:: Data extracts
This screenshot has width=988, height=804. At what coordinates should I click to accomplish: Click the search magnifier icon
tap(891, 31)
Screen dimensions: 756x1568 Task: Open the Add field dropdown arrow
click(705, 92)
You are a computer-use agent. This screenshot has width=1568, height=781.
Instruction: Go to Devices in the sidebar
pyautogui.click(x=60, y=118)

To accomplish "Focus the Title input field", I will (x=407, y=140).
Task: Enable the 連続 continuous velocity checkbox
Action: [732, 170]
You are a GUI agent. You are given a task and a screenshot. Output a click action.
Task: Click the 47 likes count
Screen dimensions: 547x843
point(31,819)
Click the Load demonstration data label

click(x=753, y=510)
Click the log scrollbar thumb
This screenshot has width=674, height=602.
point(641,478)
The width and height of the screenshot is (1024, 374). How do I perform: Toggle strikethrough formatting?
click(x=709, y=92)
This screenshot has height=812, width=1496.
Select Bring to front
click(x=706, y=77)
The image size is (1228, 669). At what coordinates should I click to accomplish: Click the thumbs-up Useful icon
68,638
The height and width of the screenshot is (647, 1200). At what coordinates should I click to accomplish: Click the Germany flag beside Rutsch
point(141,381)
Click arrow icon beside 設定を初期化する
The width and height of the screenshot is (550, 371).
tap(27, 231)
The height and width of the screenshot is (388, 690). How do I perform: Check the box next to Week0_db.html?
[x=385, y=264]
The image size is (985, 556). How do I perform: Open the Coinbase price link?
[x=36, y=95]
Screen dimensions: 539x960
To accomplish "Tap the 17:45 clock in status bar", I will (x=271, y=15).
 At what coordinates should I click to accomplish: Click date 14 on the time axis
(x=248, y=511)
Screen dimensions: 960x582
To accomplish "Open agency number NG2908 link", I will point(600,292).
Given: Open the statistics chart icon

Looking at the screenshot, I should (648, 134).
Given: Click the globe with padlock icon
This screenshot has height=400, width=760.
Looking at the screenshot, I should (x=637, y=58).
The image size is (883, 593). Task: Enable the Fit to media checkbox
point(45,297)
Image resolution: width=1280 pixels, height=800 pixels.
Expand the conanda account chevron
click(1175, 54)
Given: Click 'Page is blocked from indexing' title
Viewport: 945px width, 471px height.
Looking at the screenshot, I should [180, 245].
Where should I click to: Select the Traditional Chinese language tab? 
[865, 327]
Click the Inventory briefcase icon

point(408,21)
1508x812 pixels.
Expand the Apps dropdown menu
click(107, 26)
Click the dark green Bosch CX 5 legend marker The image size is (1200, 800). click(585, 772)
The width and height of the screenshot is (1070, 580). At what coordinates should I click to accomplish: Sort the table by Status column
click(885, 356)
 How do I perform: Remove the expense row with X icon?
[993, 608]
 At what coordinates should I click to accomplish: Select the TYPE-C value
::::
**Aim of the task**
Would you write the records out again, word for word?

**Task output**
This screenshot has width=988, height=804. At what coordinates should I click to accomplish: Click the search magnifier icon
tap(891, 31)
Screen dimensions: 756x1568 Task: Open the Add field dropdown arrow
click(705, 92)
You are a computer-use agent. This screenshot has width=1568, height=781.
Instruction: Go to Devices in the sidebar
pyautogui.click(x=60, y=118)

To accomplish "Focus the Title input field", I will (x=407, y=140).
Task: Enable the 連続 continuous velocity checkbox
Action: [732, 170]
You are a GUI agent. You are given a task and a screenshot. Output a click action.
Task: Click the 47 likes count
Screen dimensions: 547x843
point(31,819)
Click the Load demonstration data label

click(x=753, y=510)
Click the log scrollbar thumb
This screenshot has width=674, height=602.
point(641,478)
The width and height of the screenshot is (1024, 374). How do I perform: Toggle strikethrough formatting?
click(x=709, y=92)
This screenshot has height=812, width=1496.
Select Bring to front
click(x=706, y=77)
The image size is (1228, 669). At what coordinates should I click to accomplish: Click the thumbs-up Useful icon
68,638
The height and width of the screenshot is (647, 1200). At what coordinates should I click to accomplish: Click the Germany flag beside Rutsch
point(141,381)
Click arrow icon beside 設定を初期化する
The width and height of the screenshot is (550, 371).
tap(27, 231)
The height and width of the screenshot is (388, 690). How do I perform: Check the box next to Week0_db.html?
[x=385, y=264]
The image size is (985, 556). How do I perform: Open the Coinbase price link?
[x=36, y=95]
Screen dimensions: 539x960
To accomplish "Tap the 17:45 clock in status bar", I will (x=271, y=15).
 At what coordinates should I click to accomplish: Click date 14 on the time axis
(x=248, y=511)
Screen dimensions: 960x582
To accomplish "Open agency number NG2908 link", I will point(600,292).
Given: Open the statistics chart icon

Looking at the screenshot, I should (648, 134).
Given: Click the globe with padlock icon
This screenshot has height=400, width=760.
Looking at the screenshot, I should (x=637, y=58).
The image size is (883, 593). Task: Enable the Fit to media checkbox
point(45,297)
Image resolution: width=1280 pixels, height=800 pixels.
Expand the conanda account chevron
click(1175, 54)
Given: Click 'Page is blocked from indexing' title
Viewport: 945px width, 471px height.
Looking at the screenshot, I should [180, 245].
Where should I click to: Select the Traditional Chinese language tab? 
[865, 327]
Click the Inventory briefcase icon

point(408,21)
1508x812 pixels.
Expand the Apps dropdown menu
click(107, 26)
Click the dark green Bosch CX 5 legend marker The image size is (1200, 800). click(585, 772)
The width and height of the screenshot is (1070, 580). At what coordinates should I click to accomplish: Sort the table by Status column
click(885, 356)
 How do I perform: Remove the expense row with X icon?
[993, 608]
 At what coordinates should I click to accomplish: Select the TYPE-C value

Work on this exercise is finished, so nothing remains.